以下高级配置属性具有良好的默认设置,可以在大多数情况下使用,因此很少需要在连接器的配置中指定。

Property Default Description
snapshot.mode initial A mode for taking an initial snapshot of the structure and optionally data of captured tables. Once the snapshot is complete, the connector will continue reading change events from the database’s redo logs. The following values are supported:initial: Takes a snapshot of structure and data of captured tables; useful if topics should be populated with a complete representation of the data from the captured tables. initial_only: Takes a snapshot of structure and data like initial but instead does not transition into streaming changes once the snapshot has completed. schema_only: Takes a snapshot of the structure of captured tables only; useful if only changes happening from now onwards should be propagated to topics.
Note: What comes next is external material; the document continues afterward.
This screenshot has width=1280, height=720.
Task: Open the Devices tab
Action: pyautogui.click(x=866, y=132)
snapshot.include.collection.list All tables specified in table.include.list An optional, comma-separated list of regular expressions that match names of fully-qualified table names (<db-name>.<schema-name>.<name>) included in table.include.list for which you want to take the snapshot.
snapshot.isolation.mode repeatable_read Mode to control which transaction isolation level is used and how long the connector locks tables that are designated for capture. The following values are supported:read_uncommitted``read_committed``repeatable_read``snapshot``exclusive (exclusive mode uses repeatable read isolation level, however, it takes the exclusive lock on all tables to be read). The snapshot, read_committed and read_uncommitted modes do not prevent other transactions from updating table rows during initial snapshot. The exclusive and repeatable_read modes do prevent concurrent updates. Mode choice also affects data consistency. Only exclusive and snapshot modes guarantee full consistency, that is, initial snapshot and streaming logs constitute a linear history. In case of repeatable_read and read_committed modes, it might happen that, for instance, a record added appears twice - once in initial snapshot and once in streaming phase. Nonetheless, that consistency level should do for data mirroring. For read_uncommitted there are no data consistency guarantees at all (some data might be lost or corrupted).
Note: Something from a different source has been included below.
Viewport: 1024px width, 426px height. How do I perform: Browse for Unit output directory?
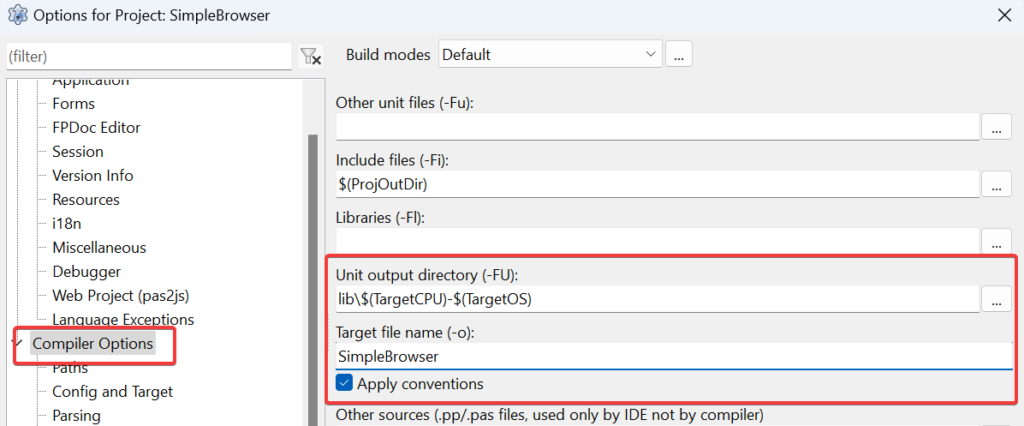(996, 298)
event.processing.failure.handling.mode fail Specifies how the connector should react to exceptions during processing of events. fail will propagate the exception (indicating the offset of the problematic event), causing the connector to stop. warn will cause the problematic event to be skipped and the offset of the problematic event to be logged. skip will cause the problematic event to be skipped.
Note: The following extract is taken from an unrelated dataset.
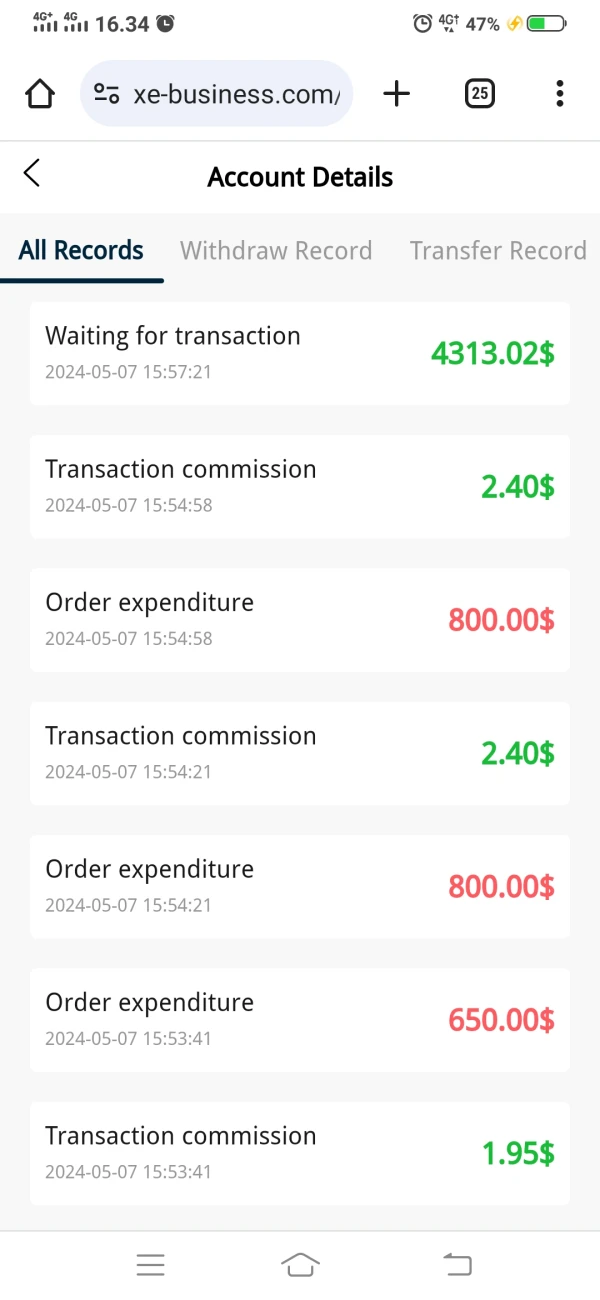Go back using the Account Details arrow
Screen dimensions: 600x1300
(x=32, y=173)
poll.interval.ms 1000 Positive integer value that specifies the number of milliseconds the connector should wait during each iteration for new change events to appear. Defaults to 1000 milliseconds, or 1 second.
max.queue.size 8192 Positive integer value that specifies the maximum size of the blocking queue into which change events read from the database log are placed before they are written to Kafka. This queue can provide backpressure to the CDC table reader when, for example, writes to Kafka are slower or if Kafka is not available. Events that appear in the queue are not included in the offsets periodically recorded by this connector. Defaults to 8192, and should always be larger than the maximum batch size specified in the max.batch.size property.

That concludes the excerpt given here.